As described above, according to the invention according to the first claim,
By generating a plurality of divided pulse discharges in a radial direction within the discharge space, the temperature distribution of the bumper gas in the radial direction within the discharge space can be made almost uniform;
Since the laser medium length can be expanded and the time for laser oscillation per unit time can be increased, the laser output can be increased. Further, according to the invention according to the second claim, in addition to the above-mentioned effects, by generating a pulse discharge whose phase is sequentially shifted in a plurality of regions divided in the radial direction within the discharge space,
In each pulse discharge space, the lower level level can be returned to the base level during the pulse discharge stop period, and the number of vapor atoms excited to the lower level level by the pulse discharge at each electrode pair can be suppressed from increasing. Therefore, it has the effect of increasing laser output. Further, according to the invention according to the third claim, in addition to the above-mentioned effects, since the tube B is provided in the discharge space, collisions between vapor atoms and the tube wall occur frequently during the stop period of pulse discharge. The effect of returning the lower level to the base level is promoted, which has the effect of increasing the laser output period and laser output.

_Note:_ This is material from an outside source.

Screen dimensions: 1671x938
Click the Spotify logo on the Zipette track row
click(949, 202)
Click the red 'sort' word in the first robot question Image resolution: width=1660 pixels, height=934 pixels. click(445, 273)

[Brief explanation of the drawing]

FIG. 1 is a vertical sectional view showing the main parts of a metal fume laser device according to a first embodiment of the present invention, FIG. 2 is a vertical sectional view showing a modification of the same, and FIG. 3 is a second embodiment. FIG. 4 is a perspective view showing a tube used in the metal vapor laser device according to the above, and FIG. 5 is a main part of the metal vapor laser device according to the third embodiment. FIG. 6 is a pulse signal waveform diagram of the pulse phase control device used in the metal vapor laser device mentioned above, FIG. 7 is a longitudinal cross-sectional view showing the conventional metal vapor laser device, and FIG. 8 is a diagram showing the distribution of the breadfer gas temperature and vapor density in the same as above. 2 is a discharge tube (container), 3 is a discharge space, 5 is a metal vapor, 1
3.14 is an electrode pair, l 3 a, 1 3 h, 13 c
and 14a. 14b, 14c are electrodes, 15a15b.
15c is a power supply, 16a. 16b. 16c is a tube, 18 is a pulse phase control device. The same reference numerals throughout the country indicate the same or equivalent parts. Patent applicant Mitsubishi Electric Co., Ltd. 2: 15ft official (photograph) 15o, 15b, +5c electric J

Claims (3)

[Claims] (1) A substance vapor generation device comprising a container having a discharge space filled with gas, and a pair of electrodes arranged axially facing each other in the discharge space and generating substance vapor by electric discharge in the discharge space. 2. A substance vapor generation device according to claim 1, wherein at least one of the pair of electrodes is composed of a plurality of electrodes arranged at intervals in a radial direction of the discharge space. (2) The substance vapor generating device according to claim 1, further comprising a pulse phase control device that applies a pulse voltage whose phase is sequentially shifted to the plurality of electrodes. (3) The substance vapor generating device according to claim 1 or 2, characterized in that a tube B is provided for each of the plurality of electrode pairs.